Ah, I didn't know it was stuck in the IESG review queue. Thanks for the update! For how long has it been waiting there?

[ericprud]

couple months, at least. just got another please-don't-be-mad-at-me email:

I'm writing to confirm again that both your requests are with the experts.
We're sending reminders to them and the Area Director that oversees media types.
Our experts are volunteers and have to balance their day jobs with providing this service for reviewing media types.

Thank you for your patience.

In the olde days, reaching apparent consensus on ietf-types basically meant you were done. I wonder if a lack of participation has forced the process to evolve.
I hope we can streamline this.

[ericprud]

BTW, Brad Nelson applied for a provisional registration a long time ago
https://www.iana.org/assignments/provisional-standard-media-types/provisional-standard-media-types.xhtml

I guessing that if the formal registration happens tomorrow or next year, it won't change anyone's deployment. Agree/disagree?

[ericprud]

We got feedback on the registration with some proposed changes.

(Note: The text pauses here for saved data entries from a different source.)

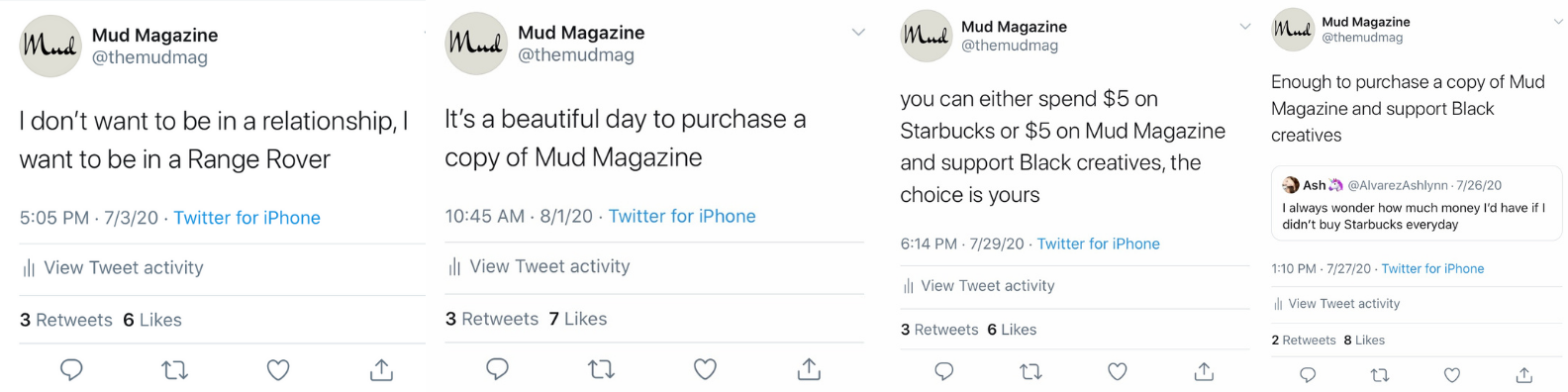
Task: Like the Starbucks or Mud Magazine tweet
Action: click(1118, 371)
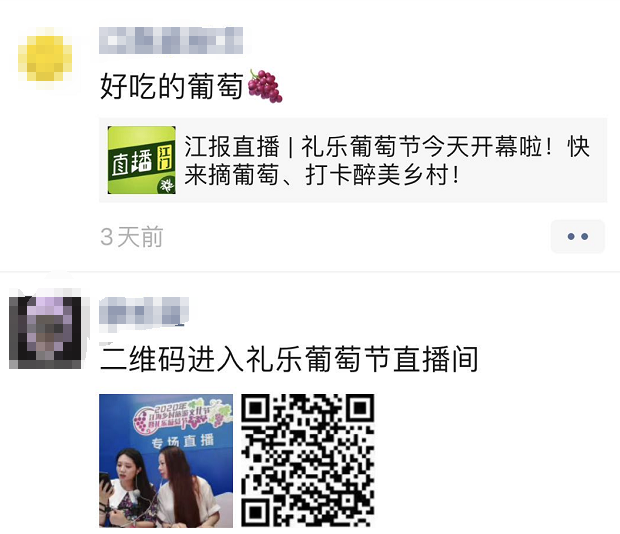This screenshot has width=620, height=534.
Task: Open the yellow pixelated avatar of first poster
Action: pos(45,58)
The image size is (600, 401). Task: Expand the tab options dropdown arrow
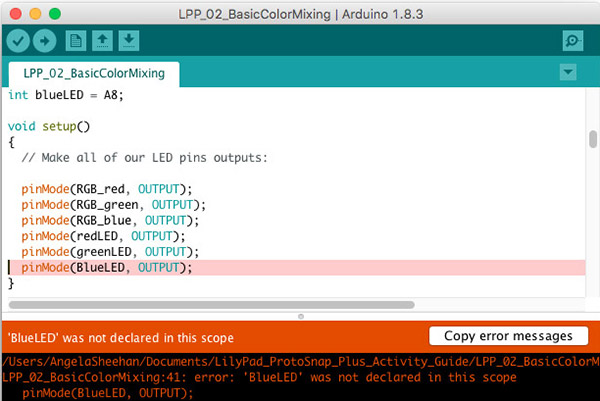tap(568, 73)
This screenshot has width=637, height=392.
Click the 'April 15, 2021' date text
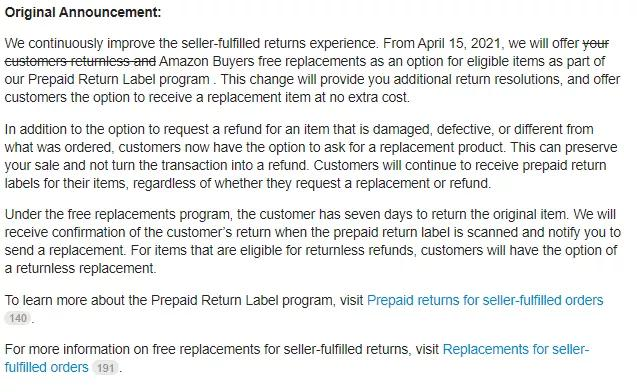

Proposal: accept all reviewer's proposals and proceed.

Here are the changes in question by section:

Security Considerations:

orig text of registration request:

Security considerations:
See see WebAssembly Core Security Considerations
https://www.w3.org/TR/wasm-core/#security-considerations①

reviewer's comments

This covers the active/executable content issues. However, it fails to
cover possible privacy or integrity issues. I don't think there's anything
in the format itself that provides these sorts of protections. If this is
the case, I suggest something like:

reviewer's propsal

WebAssembly is a standard, a safe, portable, low-level code format. The
security considerations associated with executing WebAssembly code are
described in https://www.w3.org/TR/wasm-core/#security-considerations.

The WebAssembly format includes no integrity or privacy protection. If
such protection is needed it must be provided externally, e.g., through
the use of HTTPS.

Applications which use this media:

orig text of registration request:

The application/wasm media type is already in use as the type used to
describe WebAssembly files when sent over HTTP to be executed by browsers,
which is a common scenario. Additionally, several WebAssembly runtimes that
take advantage of the safety and portability while targeting efficient
execution and compact representation.

reviewer's comments

Saying something is "already in use" really isn't appropriate for a
registration. I suggest something like:

reviewer's propsal

The application/wasm media type is intended for use as the type used to
describe WebAssembly files when sent over HTTP to be executed by browsers,
which is a common scenario. Additionally, the type is used by several
WebAssembly runtimes that take advantage of the safety and portability
while targeting efficient execution and compact representation.

Meta: if asked, I'll split this out into two separate issues.

[edited to fix type: s/bu/by/]

[Ms2ger]

"used bu" → "used by".

Do you want to make a PR or should I?

[ericprud]

I'm happy for you to do it if you don't mind (saves me fixing bikeshed on my machine). Were you planning on a PR to add the Media Type registration to WebAPI?

IANA has no requirement that the registration be safely ensconced in a specification so the PR can happen asynchronously.

[Ms2ger]

@ericprud updated in #1279; also fixed "see see".

[ericprud]

done -- application/wasm registered 2021-04-20

[Ms2ger]

Thanks for dealing with this, @ericprud!